**Exercise material:**
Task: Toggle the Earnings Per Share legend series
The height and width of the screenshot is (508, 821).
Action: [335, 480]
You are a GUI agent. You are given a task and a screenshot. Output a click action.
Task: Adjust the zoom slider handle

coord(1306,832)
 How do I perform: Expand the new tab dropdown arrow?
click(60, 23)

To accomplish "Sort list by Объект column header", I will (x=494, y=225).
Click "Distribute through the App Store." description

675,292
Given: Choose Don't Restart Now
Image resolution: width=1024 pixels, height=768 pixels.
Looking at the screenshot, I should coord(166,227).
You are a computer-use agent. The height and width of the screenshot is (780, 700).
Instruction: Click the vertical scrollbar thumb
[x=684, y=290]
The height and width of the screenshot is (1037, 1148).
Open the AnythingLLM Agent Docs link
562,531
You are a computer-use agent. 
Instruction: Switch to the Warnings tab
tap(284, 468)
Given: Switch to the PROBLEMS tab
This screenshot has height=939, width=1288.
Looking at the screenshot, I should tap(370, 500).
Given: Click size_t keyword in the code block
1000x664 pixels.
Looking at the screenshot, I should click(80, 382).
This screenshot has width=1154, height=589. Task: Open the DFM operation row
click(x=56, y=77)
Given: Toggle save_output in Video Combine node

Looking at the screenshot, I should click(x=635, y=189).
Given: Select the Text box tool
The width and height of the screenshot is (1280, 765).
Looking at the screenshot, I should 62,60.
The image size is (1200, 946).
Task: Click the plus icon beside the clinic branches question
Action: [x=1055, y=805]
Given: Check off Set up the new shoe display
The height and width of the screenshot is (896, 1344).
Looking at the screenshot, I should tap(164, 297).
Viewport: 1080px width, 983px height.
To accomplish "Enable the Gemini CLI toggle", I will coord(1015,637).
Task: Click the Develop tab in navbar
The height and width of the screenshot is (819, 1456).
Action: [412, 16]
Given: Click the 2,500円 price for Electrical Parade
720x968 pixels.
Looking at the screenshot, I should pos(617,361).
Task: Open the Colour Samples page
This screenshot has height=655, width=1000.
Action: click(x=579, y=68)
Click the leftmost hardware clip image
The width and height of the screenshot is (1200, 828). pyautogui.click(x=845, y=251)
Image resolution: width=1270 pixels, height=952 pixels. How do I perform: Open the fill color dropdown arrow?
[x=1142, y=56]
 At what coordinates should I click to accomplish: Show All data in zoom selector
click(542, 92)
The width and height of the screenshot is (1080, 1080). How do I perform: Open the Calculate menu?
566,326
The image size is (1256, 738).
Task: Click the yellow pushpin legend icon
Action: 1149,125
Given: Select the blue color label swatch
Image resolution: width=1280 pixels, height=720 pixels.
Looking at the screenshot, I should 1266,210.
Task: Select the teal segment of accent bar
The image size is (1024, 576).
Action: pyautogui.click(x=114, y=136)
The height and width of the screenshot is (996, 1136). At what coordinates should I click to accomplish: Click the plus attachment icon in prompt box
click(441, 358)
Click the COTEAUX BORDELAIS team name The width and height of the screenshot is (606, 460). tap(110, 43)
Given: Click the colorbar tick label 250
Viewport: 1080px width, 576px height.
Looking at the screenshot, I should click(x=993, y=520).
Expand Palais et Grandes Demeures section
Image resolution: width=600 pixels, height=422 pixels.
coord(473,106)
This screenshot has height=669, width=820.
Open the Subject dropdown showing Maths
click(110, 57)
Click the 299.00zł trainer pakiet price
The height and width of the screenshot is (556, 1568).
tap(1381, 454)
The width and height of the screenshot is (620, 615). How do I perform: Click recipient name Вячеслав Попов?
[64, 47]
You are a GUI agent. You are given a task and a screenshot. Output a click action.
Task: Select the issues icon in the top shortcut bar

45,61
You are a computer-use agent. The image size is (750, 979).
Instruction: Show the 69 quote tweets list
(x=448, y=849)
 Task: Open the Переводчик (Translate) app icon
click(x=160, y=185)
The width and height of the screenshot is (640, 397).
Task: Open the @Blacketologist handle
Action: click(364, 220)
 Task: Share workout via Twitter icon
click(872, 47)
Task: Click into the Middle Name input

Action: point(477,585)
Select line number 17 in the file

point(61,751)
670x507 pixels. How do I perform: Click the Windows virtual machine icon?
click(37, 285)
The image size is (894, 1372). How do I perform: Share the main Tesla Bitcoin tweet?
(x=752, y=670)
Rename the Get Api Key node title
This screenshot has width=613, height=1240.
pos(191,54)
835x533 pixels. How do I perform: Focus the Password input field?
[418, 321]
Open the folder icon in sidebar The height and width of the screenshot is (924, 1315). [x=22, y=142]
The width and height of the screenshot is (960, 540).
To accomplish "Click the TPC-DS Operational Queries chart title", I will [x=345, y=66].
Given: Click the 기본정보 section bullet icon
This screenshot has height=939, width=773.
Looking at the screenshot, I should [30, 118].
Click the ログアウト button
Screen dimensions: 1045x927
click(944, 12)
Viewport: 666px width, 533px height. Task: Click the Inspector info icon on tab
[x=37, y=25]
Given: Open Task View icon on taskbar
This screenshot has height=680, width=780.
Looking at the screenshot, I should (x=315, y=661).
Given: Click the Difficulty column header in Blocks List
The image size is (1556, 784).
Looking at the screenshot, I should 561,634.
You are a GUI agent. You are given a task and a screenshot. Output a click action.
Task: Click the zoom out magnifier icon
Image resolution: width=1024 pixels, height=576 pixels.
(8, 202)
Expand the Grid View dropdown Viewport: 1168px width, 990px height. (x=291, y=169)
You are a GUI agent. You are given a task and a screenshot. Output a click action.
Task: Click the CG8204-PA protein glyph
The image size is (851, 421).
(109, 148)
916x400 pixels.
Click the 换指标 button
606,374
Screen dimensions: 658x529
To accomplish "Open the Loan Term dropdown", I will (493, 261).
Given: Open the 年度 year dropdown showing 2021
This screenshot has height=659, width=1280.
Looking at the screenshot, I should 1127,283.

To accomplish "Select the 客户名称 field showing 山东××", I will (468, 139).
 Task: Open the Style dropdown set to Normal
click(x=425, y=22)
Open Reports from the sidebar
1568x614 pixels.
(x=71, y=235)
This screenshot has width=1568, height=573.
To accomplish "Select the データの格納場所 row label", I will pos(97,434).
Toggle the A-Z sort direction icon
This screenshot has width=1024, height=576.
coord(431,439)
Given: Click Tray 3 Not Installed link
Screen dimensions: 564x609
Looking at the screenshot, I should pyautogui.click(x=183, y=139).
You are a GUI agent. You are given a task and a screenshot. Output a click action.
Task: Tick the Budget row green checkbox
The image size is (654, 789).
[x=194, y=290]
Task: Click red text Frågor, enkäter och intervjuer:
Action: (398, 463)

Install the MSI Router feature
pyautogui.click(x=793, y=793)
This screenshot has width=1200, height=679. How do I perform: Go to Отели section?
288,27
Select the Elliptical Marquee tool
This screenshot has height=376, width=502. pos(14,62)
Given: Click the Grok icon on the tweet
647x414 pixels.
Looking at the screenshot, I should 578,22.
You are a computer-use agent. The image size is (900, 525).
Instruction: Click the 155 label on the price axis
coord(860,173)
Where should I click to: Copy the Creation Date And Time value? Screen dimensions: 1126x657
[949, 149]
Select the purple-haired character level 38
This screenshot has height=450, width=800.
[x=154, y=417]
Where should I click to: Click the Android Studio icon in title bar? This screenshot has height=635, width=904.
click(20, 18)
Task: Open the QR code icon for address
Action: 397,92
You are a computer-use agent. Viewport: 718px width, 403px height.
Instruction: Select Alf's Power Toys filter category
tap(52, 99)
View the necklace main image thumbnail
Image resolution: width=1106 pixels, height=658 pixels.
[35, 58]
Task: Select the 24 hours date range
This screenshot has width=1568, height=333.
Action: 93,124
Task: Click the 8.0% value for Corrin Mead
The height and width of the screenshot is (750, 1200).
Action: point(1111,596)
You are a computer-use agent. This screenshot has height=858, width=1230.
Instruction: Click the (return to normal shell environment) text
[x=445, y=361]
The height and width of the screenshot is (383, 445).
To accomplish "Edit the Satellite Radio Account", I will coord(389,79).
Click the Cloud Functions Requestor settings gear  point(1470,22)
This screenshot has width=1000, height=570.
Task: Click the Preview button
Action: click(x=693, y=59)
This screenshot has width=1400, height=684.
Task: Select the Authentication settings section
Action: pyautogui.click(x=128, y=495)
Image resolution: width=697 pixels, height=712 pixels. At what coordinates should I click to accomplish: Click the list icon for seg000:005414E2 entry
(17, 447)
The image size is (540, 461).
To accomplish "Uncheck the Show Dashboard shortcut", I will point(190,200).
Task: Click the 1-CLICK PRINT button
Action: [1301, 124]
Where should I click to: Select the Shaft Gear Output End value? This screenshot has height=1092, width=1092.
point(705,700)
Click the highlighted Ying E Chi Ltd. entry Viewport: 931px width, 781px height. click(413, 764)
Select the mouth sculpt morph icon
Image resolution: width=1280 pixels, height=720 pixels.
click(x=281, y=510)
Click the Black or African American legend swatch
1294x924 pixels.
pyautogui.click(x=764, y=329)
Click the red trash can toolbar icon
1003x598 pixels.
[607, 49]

**About this task:**
Wherever the string "swatch" turns up in the material, copy the whole line.

**Response below:**
Given: Select the blue color label swatch
Click the Black or African American legend swatch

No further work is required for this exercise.